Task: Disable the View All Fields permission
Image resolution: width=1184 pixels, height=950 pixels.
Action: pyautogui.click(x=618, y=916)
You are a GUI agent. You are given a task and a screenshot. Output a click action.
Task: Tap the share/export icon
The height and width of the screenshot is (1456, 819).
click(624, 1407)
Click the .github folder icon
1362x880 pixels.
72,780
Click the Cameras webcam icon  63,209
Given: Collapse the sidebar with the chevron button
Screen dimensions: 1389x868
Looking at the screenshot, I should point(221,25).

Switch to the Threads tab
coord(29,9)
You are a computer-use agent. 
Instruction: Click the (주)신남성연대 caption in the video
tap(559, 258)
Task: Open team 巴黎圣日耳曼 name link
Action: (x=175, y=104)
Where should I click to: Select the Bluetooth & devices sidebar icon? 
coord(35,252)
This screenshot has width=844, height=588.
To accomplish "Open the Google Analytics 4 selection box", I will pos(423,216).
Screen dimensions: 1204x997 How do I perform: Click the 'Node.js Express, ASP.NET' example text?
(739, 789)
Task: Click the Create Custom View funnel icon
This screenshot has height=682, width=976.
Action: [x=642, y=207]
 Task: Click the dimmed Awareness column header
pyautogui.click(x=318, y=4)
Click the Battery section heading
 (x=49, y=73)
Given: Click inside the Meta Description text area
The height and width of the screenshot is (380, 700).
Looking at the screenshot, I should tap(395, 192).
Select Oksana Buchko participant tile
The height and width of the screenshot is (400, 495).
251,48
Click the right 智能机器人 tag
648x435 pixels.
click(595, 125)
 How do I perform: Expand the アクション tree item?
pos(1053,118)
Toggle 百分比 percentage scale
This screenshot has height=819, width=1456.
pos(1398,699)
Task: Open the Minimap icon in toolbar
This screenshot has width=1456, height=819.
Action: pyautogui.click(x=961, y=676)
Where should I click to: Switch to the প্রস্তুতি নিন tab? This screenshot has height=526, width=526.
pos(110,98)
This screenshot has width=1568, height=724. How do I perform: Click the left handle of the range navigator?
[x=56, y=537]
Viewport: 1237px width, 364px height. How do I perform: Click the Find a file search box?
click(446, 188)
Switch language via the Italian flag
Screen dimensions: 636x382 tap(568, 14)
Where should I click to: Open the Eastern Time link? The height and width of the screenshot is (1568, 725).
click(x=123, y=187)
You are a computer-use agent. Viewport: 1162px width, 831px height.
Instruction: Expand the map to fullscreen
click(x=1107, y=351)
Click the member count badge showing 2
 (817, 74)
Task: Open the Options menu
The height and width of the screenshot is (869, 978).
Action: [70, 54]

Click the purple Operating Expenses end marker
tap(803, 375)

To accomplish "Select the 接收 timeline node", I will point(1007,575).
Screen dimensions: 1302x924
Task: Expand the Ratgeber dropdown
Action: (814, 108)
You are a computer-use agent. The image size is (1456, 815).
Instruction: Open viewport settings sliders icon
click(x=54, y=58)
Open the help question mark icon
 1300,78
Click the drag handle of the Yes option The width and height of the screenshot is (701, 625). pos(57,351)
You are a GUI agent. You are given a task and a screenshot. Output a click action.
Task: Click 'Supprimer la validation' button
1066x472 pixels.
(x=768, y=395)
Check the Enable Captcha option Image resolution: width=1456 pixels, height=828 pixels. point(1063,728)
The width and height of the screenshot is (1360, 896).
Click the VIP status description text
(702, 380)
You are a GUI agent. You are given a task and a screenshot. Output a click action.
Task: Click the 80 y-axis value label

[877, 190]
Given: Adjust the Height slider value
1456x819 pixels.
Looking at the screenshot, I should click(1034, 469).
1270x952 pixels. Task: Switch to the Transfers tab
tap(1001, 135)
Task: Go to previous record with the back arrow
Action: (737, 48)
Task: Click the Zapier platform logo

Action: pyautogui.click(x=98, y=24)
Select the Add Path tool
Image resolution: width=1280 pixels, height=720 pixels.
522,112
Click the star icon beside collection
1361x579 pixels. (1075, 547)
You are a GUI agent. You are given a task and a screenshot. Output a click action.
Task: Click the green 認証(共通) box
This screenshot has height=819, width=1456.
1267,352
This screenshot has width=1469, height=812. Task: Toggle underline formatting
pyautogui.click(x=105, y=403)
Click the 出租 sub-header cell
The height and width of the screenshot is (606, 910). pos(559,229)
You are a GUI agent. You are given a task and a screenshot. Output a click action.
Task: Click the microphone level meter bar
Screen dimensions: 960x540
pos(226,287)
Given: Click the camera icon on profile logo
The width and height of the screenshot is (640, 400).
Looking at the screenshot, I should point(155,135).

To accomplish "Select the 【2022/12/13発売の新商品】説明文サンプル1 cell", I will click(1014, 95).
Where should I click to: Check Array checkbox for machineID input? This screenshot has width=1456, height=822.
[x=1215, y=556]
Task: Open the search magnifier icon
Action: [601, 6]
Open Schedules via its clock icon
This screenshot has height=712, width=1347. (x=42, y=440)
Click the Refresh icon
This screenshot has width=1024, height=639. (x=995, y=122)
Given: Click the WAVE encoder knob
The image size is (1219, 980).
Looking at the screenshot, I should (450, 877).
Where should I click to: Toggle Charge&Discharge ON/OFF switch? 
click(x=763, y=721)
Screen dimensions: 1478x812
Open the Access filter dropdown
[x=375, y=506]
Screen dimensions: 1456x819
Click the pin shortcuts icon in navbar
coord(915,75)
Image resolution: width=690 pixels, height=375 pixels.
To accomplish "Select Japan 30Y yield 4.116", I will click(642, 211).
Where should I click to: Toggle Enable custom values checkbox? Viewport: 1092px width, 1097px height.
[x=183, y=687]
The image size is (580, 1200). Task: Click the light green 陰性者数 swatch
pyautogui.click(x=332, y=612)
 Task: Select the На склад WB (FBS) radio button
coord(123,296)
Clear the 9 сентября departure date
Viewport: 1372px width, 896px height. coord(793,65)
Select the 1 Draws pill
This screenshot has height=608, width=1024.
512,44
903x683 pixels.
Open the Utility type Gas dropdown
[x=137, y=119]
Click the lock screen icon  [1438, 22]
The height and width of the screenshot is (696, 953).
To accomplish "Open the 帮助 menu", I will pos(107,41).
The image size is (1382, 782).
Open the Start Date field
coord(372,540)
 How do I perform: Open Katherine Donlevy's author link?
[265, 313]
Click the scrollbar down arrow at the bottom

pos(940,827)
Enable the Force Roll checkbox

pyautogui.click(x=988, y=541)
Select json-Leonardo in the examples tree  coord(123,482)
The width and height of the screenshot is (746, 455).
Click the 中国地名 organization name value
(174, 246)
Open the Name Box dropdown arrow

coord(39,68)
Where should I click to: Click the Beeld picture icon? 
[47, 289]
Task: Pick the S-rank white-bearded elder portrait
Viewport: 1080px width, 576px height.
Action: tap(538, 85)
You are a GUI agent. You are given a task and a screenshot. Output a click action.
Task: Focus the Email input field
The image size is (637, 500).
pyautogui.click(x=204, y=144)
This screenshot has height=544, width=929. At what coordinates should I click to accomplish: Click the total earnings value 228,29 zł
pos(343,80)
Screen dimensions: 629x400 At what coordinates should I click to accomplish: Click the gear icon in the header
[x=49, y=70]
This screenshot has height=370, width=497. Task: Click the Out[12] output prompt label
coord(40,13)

Objetivo – Encuentra en las entradas de arriba todas las líneas que contengan la palabra "accomplish" y cópialas completas. Ten en cuenta las mayúsculas y minúsculas.

Respuesta –
To accomplish "Open the Google Analytics 4 selection box", I will pos(423,216).
To accomplish "Select the 接收 timeline node", I will point(1007,575).
To accomplish "Select the 【2022/12/13発売の新商品】説明文サンプル1 cell", I will click(1014, 95).
To accomplish "Select Japan 30Y yield 4.116", I will click(642, 211).
To accomplish "Open the 帮助 menu", I will pos(107,41).
This screenshot has height=544, width=929. At what coordinates should I click to accomplish: Click the total earnings value 228,29 zł
Screen dimensions: 629x400 At what coordinates should I click to accomplish: Click the gear icon in the header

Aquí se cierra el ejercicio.